### What is required
Please repeat, exactly as written, every line from the one containing "ریپل در مسیر رشد (96, 604)" through the last line of the records, both included, and leave out any pictures.

[Records from a dataset]
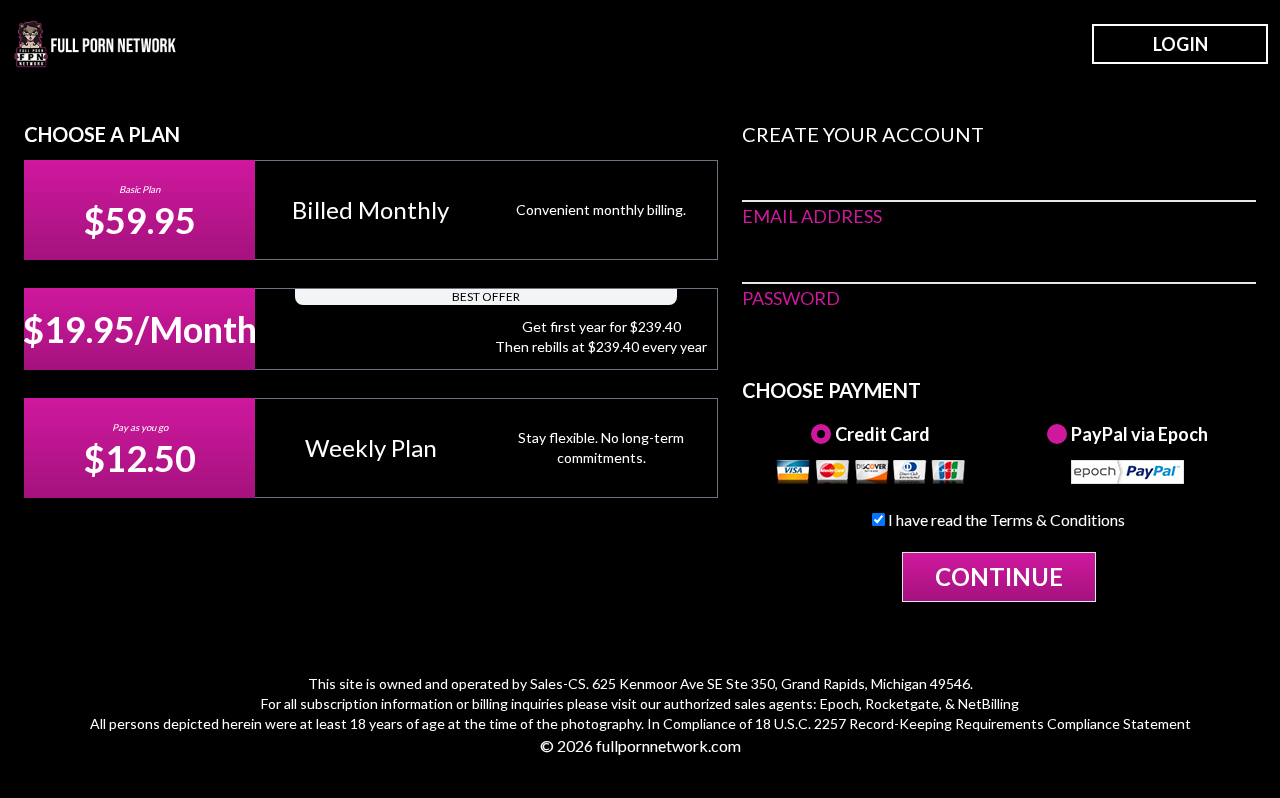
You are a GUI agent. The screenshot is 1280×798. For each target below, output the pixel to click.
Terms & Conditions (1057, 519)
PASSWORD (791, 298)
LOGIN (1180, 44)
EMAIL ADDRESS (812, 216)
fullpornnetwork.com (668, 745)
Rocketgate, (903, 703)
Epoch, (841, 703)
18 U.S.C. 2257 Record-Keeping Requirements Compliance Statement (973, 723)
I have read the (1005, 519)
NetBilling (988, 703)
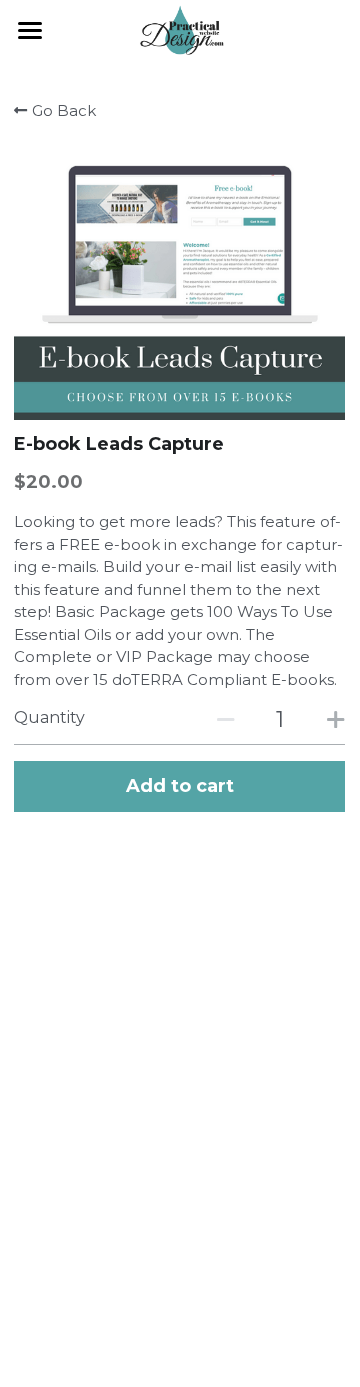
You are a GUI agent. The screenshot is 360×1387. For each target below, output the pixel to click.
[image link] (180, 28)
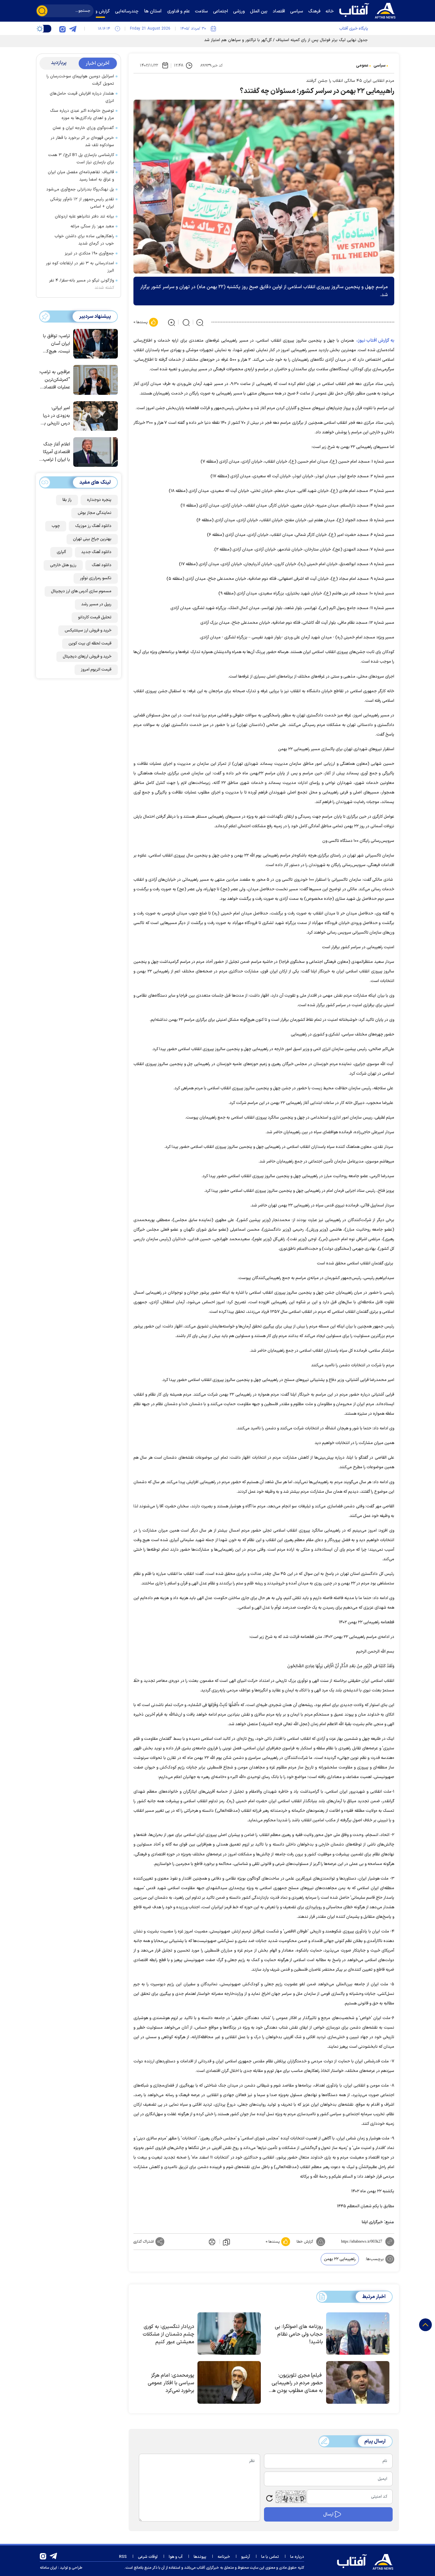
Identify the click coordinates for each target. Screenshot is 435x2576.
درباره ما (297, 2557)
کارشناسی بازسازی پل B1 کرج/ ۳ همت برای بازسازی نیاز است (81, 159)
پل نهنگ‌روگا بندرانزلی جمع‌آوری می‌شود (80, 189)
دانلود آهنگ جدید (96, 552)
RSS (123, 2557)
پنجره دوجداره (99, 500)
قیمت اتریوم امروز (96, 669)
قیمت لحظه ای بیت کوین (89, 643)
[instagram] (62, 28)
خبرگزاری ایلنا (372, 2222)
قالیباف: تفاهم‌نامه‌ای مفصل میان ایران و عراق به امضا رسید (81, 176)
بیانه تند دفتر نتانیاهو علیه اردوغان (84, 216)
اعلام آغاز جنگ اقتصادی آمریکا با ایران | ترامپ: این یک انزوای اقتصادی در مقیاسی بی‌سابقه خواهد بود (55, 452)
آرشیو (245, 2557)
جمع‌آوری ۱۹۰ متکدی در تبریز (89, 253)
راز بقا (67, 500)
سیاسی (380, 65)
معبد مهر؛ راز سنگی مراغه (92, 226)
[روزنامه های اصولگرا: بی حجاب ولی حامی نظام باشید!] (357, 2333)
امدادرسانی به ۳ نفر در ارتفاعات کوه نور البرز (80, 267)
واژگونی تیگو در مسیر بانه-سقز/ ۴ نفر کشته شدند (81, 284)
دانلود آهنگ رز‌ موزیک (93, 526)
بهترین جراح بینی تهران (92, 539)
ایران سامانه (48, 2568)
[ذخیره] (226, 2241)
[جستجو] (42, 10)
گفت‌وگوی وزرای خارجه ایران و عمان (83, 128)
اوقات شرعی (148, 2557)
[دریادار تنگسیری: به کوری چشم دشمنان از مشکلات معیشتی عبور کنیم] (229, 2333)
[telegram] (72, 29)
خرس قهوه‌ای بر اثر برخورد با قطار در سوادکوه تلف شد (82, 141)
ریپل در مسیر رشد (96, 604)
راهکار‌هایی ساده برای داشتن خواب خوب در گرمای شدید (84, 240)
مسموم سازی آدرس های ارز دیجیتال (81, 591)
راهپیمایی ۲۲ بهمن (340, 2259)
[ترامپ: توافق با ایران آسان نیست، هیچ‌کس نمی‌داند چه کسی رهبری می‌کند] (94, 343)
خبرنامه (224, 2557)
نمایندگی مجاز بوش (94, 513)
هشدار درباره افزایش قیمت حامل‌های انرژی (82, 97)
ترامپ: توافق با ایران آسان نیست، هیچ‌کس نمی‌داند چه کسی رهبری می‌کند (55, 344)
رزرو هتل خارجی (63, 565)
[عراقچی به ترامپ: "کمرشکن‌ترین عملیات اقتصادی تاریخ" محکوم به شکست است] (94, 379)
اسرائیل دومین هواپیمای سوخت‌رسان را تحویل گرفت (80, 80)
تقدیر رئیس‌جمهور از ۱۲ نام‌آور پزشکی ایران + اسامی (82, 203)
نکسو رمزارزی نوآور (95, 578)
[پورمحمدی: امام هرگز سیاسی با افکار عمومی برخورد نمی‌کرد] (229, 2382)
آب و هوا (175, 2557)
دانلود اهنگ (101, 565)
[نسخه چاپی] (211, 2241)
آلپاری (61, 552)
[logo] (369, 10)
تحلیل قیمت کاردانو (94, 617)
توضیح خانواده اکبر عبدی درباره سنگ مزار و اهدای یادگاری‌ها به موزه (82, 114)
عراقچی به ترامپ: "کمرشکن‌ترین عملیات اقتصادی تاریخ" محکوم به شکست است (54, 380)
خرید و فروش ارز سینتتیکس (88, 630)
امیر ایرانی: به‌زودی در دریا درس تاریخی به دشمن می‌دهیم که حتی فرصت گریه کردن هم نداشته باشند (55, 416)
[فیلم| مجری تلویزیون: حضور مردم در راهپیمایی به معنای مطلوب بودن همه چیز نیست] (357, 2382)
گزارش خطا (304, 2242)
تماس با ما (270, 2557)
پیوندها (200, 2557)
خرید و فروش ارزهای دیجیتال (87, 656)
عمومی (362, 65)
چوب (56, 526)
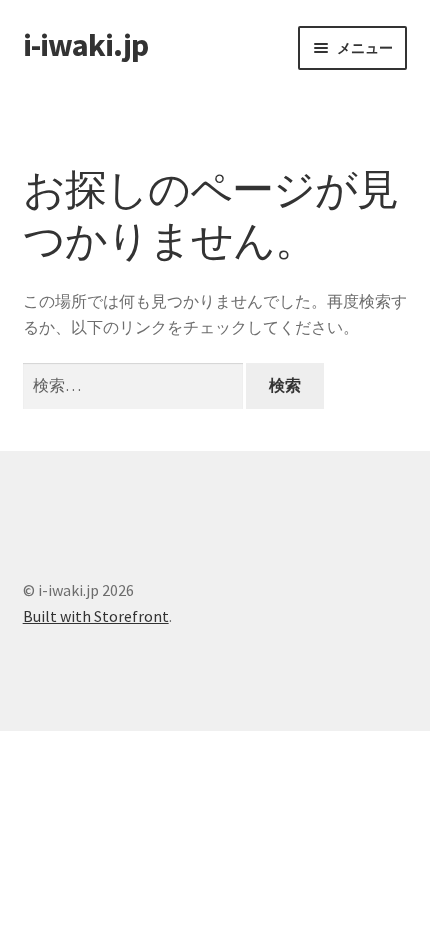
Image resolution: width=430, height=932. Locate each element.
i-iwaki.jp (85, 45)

### Response to this task
ریپل در مسیر رشد (96, 604)
راهکار‌هایی ساده برای داشتن خواب خوب در گرمای شدید (84, 240)
مسموم سازی آدرس های ارز دیجیتال (81, 591)
راهپیمایی ۲۲ بهمن (340, 2259)
[ترامپ: توافق با ایران آسان نیست، هیچ‌کس نمی‌داند چه کسی رهبری می‌کند] (94, 343)
خبرنامه (224, 2557)
نمایندگی مجاز بوش (94, 513)
هشدار درباره افزایش قیمت حامل‌های انرژی (82, 97)
ترامپ: توافق با ایران آسان نیست، هیچ‌کس نمی‌داند چه کسی رهبری می‌کند (55, 344)
رزرو هتل خارجی (63, 565)
[عراقچی به ترامپ: "کمرشکن‌ترین عملیات اقتصادی تاریخ" محکوم به شکست است] (94, 379)
اسرائیل دومین هواپیمای سوخت‌رسان را تحویل گرفت (80, 80)
تقدیر رئیس‌جمهور از ۱۲ نام‌آور پزشکی ایران + اسامی (82, 203)
نکسو رمزارزی نوآور (95, 578)
[پورمحمدی: امام هرگز سیاسی با افکار عمومی برخورد نمی‌کرد] (229, 2382)
آب و هوا (175, 2557)
دانلود اهنگ (101, 565)
[نسخه چاپی] (211, 2241)
آلپاری (61, 552)
[logo] (369, 10)
تحلیل قیمت کاردانو (94, 617)
توضیح خانواده اکبر عبدی درباره سنگ مزار و اهدای یادگاری‌ها به موزه (82, 114)
عراقچی به ترامپ: "کمرشکن‌ترین عملیات اقتصادی تاریخ" محکوم به شکست است (54, 380)
خرید و فروش ارز سینتتیکس (88, 630)
امیر ایرانی: به‌زودی در دریا درس تاریخی به دشمن می‌دهیم که حتی فرصت گریه کردن هم نداشته باشند (55, 416)
[فیلم| مجری تلویزیون: حضور مردم در راهپیمایی به معنای مطلوب بودن همه چیز نیست] (357, 2382)
گزارش خطا (304, 2242)
تماس با ما (270, 2557)
پیوندها (200, 2557)
خرید و فروش ارزهای دیجیتال (87, 656)
عمومی (362, 65)
چوب (56, 526)
Image resolution: width=430, height=932. Locate each element.
i-iwaki.jp (85, 45)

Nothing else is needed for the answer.